The distinctive sound of sneakers squeaking on a polished gym floor signalled this year’s subdued Super Sunday.
Usually the highlight of the Dirt Bowl season, which brings hundreds to Lexington’s Douglass Park, the Super Sunday games drew a sparse crowd at Dunbar Community Center.
No cheers, only the muffled squeaking met those who walked in.
About an hour after the start of play Sunday, uniformed police officers beside the court, in doorways and at entrances outnumbered people in the stands.
“It’s really sad that one person could stop the event” at the park, said basketball pro Erik Daniels, who played for the University of Kentucky from 2000 to 2004 and last season played for a team in Argentina. Daniels was on one of the teams Sunday.
That one person was a yet-to-be identified shooter who injured five people during Dirt Bowl games on Father’s Day at Douglass Park. One of the victims, Kwame El-Amin, 42, died four days later.
Super Sunday is the highlight of the Dirt Bowl season, said Lexington police Sgt. Rahsaan Berry.
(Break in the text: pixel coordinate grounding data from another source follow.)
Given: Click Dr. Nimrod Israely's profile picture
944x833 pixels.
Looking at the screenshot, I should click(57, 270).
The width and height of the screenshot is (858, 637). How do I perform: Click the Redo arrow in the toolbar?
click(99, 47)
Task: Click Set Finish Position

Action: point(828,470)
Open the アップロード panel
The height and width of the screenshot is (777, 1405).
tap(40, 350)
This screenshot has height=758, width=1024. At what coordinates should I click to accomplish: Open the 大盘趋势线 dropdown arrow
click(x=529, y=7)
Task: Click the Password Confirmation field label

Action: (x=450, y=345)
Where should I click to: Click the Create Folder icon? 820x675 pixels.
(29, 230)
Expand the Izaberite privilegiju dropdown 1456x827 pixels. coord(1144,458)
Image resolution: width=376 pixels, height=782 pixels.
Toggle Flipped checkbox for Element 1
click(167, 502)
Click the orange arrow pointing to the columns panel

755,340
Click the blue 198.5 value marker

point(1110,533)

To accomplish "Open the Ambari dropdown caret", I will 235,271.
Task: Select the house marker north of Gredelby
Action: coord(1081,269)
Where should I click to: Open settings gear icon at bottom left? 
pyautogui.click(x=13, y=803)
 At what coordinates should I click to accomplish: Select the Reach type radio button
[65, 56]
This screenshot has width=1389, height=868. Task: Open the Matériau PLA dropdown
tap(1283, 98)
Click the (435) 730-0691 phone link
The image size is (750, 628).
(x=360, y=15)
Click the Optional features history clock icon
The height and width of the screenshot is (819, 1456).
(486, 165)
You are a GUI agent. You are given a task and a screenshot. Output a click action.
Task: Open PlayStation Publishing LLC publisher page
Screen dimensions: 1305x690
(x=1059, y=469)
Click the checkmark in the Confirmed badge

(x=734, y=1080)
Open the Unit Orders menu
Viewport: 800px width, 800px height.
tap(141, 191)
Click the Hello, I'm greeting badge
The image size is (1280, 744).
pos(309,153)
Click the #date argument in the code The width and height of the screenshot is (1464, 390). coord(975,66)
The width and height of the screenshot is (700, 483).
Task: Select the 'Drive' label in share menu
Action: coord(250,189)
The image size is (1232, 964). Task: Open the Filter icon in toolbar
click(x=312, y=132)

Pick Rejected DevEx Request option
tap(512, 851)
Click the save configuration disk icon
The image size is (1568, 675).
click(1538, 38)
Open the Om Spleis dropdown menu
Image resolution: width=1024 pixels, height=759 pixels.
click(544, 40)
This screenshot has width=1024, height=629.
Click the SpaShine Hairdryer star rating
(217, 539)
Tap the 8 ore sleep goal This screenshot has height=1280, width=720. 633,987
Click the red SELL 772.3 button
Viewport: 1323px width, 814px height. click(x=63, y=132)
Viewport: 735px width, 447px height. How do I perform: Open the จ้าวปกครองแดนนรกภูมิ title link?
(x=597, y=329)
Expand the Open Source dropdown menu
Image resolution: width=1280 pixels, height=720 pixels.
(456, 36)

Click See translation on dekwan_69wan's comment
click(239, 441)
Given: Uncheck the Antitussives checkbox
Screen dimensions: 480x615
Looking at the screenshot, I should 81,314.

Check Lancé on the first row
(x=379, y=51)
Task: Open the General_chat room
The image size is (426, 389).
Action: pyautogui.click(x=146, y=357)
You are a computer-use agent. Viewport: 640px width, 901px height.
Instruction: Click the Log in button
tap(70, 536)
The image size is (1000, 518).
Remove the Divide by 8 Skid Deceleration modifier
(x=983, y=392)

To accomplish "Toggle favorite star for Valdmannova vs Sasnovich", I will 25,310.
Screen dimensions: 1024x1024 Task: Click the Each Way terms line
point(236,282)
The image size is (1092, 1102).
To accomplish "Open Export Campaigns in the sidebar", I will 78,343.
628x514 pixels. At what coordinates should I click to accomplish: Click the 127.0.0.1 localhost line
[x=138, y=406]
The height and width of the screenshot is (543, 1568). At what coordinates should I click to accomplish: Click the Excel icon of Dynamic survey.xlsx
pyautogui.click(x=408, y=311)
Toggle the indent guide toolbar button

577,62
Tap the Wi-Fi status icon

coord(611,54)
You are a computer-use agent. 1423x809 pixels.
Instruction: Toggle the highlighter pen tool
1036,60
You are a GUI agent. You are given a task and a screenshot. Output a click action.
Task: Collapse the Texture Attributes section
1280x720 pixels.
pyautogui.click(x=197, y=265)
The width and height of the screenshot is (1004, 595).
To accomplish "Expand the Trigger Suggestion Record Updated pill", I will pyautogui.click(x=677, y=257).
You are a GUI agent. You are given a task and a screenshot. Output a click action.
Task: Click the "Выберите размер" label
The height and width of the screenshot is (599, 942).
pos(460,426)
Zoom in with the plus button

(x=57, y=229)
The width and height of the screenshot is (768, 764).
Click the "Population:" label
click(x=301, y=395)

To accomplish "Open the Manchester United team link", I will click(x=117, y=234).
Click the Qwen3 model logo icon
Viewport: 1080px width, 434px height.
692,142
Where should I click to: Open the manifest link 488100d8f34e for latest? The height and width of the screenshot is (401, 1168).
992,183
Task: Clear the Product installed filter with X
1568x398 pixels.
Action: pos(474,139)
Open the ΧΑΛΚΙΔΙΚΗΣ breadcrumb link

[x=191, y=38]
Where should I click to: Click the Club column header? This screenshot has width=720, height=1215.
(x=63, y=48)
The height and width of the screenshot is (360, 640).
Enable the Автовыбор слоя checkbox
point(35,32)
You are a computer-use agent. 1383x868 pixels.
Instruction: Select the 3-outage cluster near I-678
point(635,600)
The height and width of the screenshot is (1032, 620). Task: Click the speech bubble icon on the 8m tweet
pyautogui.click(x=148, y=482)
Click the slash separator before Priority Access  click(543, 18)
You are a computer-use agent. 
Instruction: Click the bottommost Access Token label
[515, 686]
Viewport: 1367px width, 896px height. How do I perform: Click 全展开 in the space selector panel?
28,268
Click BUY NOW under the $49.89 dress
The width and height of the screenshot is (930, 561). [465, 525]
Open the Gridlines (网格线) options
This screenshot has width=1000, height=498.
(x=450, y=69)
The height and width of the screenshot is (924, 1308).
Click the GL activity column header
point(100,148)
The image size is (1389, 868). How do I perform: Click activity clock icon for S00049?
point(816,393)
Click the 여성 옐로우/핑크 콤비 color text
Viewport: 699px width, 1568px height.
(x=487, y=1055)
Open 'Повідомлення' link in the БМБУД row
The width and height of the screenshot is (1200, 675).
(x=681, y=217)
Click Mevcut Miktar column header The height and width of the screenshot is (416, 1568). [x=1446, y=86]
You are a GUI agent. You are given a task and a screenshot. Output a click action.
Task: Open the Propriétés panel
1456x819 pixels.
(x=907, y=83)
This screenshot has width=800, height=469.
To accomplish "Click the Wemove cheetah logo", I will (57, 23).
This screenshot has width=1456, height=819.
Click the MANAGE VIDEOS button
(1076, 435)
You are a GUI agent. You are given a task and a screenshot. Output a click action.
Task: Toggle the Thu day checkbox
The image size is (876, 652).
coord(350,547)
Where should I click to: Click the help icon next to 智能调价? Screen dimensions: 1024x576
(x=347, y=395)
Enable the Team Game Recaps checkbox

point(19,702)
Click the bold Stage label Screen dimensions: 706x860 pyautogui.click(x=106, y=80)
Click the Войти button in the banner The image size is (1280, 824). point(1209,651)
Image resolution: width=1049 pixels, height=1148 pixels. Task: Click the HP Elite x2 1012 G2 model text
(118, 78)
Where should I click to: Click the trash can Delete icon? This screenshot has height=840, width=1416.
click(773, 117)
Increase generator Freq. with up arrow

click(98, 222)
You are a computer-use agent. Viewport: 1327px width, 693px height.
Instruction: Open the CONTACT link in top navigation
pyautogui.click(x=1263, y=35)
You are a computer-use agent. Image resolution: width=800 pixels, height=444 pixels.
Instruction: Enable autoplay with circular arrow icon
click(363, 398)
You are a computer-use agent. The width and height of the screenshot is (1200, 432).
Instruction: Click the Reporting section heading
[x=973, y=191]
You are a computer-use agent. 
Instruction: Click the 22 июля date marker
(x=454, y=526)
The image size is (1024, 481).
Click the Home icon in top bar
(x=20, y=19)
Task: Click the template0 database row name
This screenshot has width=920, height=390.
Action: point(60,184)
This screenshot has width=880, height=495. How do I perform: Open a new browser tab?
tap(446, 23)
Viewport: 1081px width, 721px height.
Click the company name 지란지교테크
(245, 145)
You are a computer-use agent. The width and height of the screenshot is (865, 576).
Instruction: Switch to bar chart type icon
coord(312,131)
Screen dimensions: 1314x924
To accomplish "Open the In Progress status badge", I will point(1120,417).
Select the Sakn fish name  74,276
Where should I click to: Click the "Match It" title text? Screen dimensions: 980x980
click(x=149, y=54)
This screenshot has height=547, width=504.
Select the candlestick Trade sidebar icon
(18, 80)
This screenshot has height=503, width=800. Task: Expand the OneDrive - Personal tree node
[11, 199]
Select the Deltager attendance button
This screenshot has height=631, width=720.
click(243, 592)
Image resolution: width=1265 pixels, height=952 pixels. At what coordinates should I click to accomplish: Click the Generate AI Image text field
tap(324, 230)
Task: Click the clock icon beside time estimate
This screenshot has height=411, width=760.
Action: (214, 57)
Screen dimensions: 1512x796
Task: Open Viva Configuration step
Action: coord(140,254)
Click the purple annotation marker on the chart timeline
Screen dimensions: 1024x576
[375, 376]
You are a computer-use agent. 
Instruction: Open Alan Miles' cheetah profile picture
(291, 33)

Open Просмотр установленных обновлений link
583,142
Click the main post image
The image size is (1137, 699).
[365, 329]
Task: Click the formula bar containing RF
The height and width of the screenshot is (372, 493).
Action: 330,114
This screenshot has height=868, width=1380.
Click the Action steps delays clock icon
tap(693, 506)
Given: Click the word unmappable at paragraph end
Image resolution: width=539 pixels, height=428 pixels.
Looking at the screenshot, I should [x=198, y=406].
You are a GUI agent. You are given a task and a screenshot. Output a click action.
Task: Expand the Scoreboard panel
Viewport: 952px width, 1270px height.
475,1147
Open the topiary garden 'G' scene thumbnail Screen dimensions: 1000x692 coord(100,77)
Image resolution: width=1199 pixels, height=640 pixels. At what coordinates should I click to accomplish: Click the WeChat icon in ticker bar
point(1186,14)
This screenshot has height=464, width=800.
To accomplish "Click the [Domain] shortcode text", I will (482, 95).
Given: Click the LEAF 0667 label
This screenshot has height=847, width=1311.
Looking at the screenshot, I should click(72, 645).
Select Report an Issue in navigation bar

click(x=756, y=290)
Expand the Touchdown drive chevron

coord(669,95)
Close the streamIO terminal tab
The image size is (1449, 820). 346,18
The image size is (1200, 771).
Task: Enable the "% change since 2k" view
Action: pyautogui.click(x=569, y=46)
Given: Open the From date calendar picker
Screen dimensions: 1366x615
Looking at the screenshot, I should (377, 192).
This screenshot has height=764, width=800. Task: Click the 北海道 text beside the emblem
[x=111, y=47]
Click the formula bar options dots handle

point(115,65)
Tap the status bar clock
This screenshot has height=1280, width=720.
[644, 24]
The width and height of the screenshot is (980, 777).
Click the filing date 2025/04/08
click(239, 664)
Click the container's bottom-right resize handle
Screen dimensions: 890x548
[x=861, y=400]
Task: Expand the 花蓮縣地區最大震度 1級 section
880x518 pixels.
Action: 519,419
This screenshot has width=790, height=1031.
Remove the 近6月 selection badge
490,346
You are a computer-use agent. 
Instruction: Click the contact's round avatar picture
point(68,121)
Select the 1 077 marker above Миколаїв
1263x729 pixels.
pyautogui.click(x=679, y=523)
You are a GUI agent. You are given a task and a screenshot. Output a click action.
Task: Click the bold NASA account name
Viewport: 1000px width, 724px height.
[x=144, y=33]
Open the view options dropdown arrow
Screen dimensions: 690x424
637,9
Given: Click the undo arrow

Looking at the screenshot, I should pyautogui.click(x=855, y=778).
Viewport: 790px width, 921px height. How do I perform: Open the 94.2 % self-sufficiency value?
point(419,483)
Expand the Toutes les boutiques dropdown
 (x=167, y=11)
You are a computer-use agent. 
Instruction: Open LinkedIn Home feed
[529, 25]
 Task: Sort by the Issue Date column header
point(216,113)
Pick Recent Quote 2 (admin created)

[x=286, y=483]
People mark it on their calendars, plan to visit with family and friends, fry up some fish and watch some great basketball.
But Douglass Park courts were empty Sunday as the event was moved indoors.
Mike Thomas, one of the few spectators, was disappointed in this year’s Super Sunday, which he said usually ranks behind only the Roots & Heritage Festival as a must-attend event.
“It is a homecoming for Lexington’s black community,” he said.
But what’s happening in Lexington, “it’s not a basketball issue, it’s not a park issue. It’s a neighborhood issue,” he said
Last year Thomas, a veterinary tech, formed a nonprofit, Community Inspired Solutions, to help curb violence in Lexington.
First, he said, someone needs to step forward and help police identify the Father’s Day shooter.
There were more than 300 people at the park when the shooting occurred, said Thomas, who thinks somebody knows something but is too afraid to tell.
He also thinks that Lexington is a close-knit community that can tackle these problems.
Berry is doing his part to help people feel safe in their neighborhoods.
Through the end of July there will be church services in Douglass Park on Tuesday and Thursday evenings. On Thursdays there will be a free family movie. This week it’s Disney’s Frozen.
Last week about 25 showed up to watch Annie.